Fig. 3a Colonoscopy showing stricture in the distal ileum and b taking a biopsy specimen.
Fig. 4a Colonoscopy at the end of the terminal ileum. A guidewire was inserted through the scope. b Retrograde enteroclysis showing longitudinal ulceration with a cobblestone appearance in the terminal ileum.
Discussion
This was a very rare AE after swallowing a PC in a patient suspected of having CD. The self-dissolving capsule was able to pass through the area of stenosis in the intestine. Short-term medical treatment without any intervention was effective for our case with a localized minor perforation.
A PC is usually safe for patients with CD who have small intestinal stenosis, despite occasional AEs such as abdominal pain due to capsule retention and intestinal perforation [3]
[6]
[7]. Several studies have reported the safety, reliability, and limitations of PCs, and only a few AEs have been reported with the second-generation PCs [2]
[8]. In previous reports, when retained PCs have caused severe symptoms, either endoscopic or surgical intervention was performed. [5]. In contrast, we were able to successfully treat the patient with CD with bowel rest and appropriate antibiotics. In our case, because perforation of the terminal ileum was minor, endoscopic intervention was not conducted to remove the retained PC and the patient excreted it within 72 hours. Short-term careful medical treatment without intervention, therefore, may be a useful clinical strategy for cases in which localized intestinal perforation is caused by a PC. Because digestion of second-generation PCs begins at 30 hours and disintegrate within 100 hours, they are expected to be associated with fewer AEs and much milder symptoms in the short term than are first-generation PCs [4].

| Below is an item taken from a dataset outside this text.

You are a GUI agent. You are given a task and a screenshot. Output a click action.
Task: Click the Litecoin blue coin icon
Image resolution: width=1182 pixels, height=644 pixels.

Guidelines for assessing inflammatory bowel disease recommend evaluation of small bowel patency before capsule endoscopy is performed, using a PC or cross-sectional imaging [1]. In our case, a PC was selected for a patient with suspected CD whose major complaint was hematochezia. No prestenotic dilatation was observed on CT.
Several other options for evaluating the severity of small intestinal CD have been proposed. Magnetic resonance enterography is a radiological imaging modality for assessing the small intestine after ingestion of an oral contrast agent [9]. It accurately depicts both intraluminal and extraluminal disease manifestations and predicts PC retention in patients with CD. Small bowel endoscopy is used to obtain biopsy specimens for pathological examination and for performing therapies such as balloon dilation for stenotic lesions of CD [10]. Direct observation of the mucosa allows for evaluation of disease activity and for a diagnosis to be made at an early stage. Application of these endoscopic techniques is limited in patients with active CD or for those in the postoperative setting [1]. A novel imaging technique using a combination of endoscopic technique and CT may be useful for obtaining a detailed evaluation [11].
Conclusion
Capsule endoscopy is useful for evaluating small intestine CD by means of a minimally invasive modality, allowing us to visualize the entire intestine. PC is used to avoid complications such as retention. Our case report of a minor perforation in the small intestine using a second-generation PC suggests that caution is required regarding capsule retention and in selecting the optimal therapeutic options for medical treatment.